## Enunciado 1
Diga se cada afirmação abaixo está de acordo com o texto sobre o livro Suicídio, O Futuro Interrompido. Responda sim ou não e cite as palavras do texto que decidem. (a) O irmão de Paula Fontenelle morreu num acidente de asa-delta. (b) O livro foi escrito na terceira pessoa. (c) O livro foi lançado pela Geração Editorial.
## Enunciado 2
Dê continuidade ao texto sobre o livro Suicídio, O Futuro Interrompido, começando logo após a última frase dele.

SUICÍDIOS : O FUTURO INTERROMPIDO

Livro discute a realidade sombria dos que escolhem partir – e dos que são deixados para trás

Depois do suicídio do pai e da morte do irmão,
Paula Fontenelle decidiu investigar por que algumas
pessoas tiram a própria vida e escreveu o
livro Suicídio, O Futuro Interrompido:
Paula Fontenelle tem alguma experiência com suicídios. Seu pai se matou e seu irmão morreu num acidente de asa-delta, depois de um longo flerte com a auto-destruição. Matou-se também o irmão de um namorado. É uma cota bem maior do que a maioria de nós já teve de suportar. Como lidar com um peso desses? Como espantar os demônios da culpa e do medo? Para Paula, a resposta foi um livro: Suicídio, O Futuro Interrompido, lançado pela Geração Editorial. 

Escrito na primeira pessoa, o livro é um passeio pelas obsessões da autora. Ela mergulha fundo na própria biografia e na história familiar para (tentar) entender por que seu pai fez o que fez. Também vasculha, laboriosamente, a literatura médica, preocupada em descrever a construção do suicídio, seus sinais e as tendências apontadas pelas estatísticas. Entrevista médicos para compreender as doenças que acometem quem desiste (depressão, acima de todas) e coleta relatos tocantes dos que chegaram às portas do suicídio sem tê-lo consumado. Enfim, Paula cerca o tema por todos os lados com o objetivo declarado de aboli-lo. Se precisasse de outro título, o livro poderia chamar-se: Suicídio, como evitar.

## Seção de dados

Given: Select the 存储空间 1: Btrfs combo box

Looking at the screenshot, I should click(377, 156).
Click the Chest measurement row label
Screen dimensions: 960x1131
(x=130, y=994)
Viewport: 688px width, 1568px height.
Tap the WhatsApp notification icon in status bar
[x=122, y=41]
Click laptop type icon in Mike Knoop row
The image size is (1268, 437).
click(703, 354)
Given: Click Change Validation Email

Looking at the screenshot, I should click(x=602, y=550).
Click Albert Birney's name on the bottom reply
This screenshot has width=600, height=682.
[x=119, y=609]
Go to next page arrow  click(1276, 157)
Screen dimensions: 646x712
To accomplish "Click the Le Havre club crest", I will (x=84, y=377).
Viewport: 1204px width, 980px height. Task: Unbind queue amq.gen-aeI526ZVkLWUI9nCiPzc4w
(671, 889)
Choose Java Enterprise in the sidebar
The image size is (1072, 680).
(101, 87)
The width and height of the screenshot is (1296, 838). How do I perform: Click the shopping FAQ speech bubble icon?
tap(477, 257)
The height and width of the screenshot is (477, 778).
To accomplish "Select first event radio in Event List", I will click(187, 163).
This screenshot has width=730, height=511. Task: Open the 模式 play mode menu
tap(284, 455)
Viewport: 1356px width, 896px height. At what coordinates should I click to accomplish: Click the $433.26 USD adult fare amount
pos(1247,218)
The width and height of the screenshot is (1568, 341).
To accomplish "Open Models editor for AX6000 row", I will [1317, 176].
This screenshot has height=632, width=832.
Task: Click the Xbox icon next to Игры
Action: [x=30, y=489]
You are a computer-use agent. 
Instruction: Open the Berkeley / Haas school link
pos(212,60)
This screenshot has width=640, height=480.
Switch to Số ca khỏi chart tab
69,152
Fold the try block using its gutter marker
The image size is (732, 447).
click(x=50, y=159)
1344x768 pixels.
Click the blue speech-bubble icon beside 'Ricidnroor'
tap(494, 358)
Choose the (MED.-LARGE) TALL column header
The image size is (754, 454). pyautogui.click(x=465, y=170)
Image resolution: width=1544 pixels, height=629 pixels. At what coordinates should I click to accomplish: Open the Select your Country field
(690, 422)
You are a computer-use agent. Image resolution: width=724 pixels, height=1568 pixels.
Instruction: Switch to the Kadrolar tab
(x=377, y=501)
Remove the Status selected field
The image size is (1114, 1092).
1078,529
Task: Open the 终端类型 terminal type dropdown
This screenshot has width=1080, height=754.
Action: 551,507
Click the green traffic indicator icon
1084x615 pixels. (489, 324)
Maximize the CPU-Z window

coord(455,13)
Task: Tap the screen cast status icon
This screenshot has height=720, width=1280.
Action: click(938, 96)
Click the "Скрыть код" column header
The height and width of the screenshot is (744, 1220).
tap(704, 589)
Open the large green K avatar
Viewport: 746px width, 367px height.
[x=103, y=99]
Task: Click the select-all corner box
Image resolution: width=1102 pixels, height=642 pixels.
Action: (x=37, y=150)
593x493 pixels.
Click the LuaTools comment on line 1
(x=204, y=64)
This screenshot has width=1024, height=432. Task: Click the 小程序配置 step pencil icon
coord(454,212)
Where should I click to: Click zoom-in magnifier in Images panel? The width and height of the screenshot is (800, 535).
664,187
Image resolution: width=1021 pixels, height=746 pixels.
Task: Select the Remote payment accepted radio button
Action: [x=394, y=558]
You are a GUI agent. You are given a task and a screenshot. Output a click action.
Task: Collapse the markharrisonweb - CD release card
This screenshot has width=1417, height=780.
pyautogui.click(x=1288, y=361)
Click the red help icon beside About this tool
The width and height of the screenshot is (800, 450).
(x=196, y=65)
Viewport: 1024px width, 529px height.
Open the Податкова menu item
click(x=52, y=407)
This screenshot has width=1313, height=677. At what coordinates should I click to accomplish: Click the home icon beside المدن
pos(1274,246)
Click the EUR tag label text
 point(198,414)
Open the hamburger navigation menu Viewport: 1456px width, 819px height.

## Resposta 1
(a) Sim: "seu irmão morreu num acidente de asa-delta".
(b) Não: "Escrito na primeira pessoa".
(c) Sim: "lançado pela Geração Editorial".

## Resposta 2
Há várias maneiras de olhar para o resultado desse trabalho. A primeira é a originalidade: escreve-se muito pouco sobre suicídio. O assunto é tabu bíblico e foi tornado ainda mais marginal por uma sociedade em que o sucesso e a felicidade são obrigatórios. Paula e seu livro nos lembram que as coisas não são assim. As pessoas sofrem e se matam em número cada vez maior, inclusive no Brasil, e é importante que saibamos disso. 

O segundo aspecto importante do livro é a desglamurização do suicídio. Ele não é romântico, não é bonito, não é nobre e raramente – talvez nunca –, representa uma opção filosófica ou existencial. Suicídio é sinônimo de doença, de falta de socorro, de solidão e desespero. Kurt Cobain e Virginia Wolf – dois suicidas famosos, dois grandes artistas – dão ao ato uma aura de legitimidade intelectual que ele não tem. Dos relatos de Paula emergem mentes confusas, cabeças mal pensantes, pessoas tornadas quase incomunicáveis pelas circunstâncias da vida ou por patologias mentais. 

Por fim, há os que ficam – e deles Paula fala com largueza e com generosidade. Parece haver em todo suicídio um componente de agressão que reverbera de forma duradoura na vida dos que estão ao redor. O livro relata o caso do rapaz que encerra uma discussão com a irmã, dirige-se à varanda do prédio e salta para a morte. A irmã ainda não se recuperou dessa brutalidade, talvez nunca se recupere. Essa dor é a grande herança dos suicidas.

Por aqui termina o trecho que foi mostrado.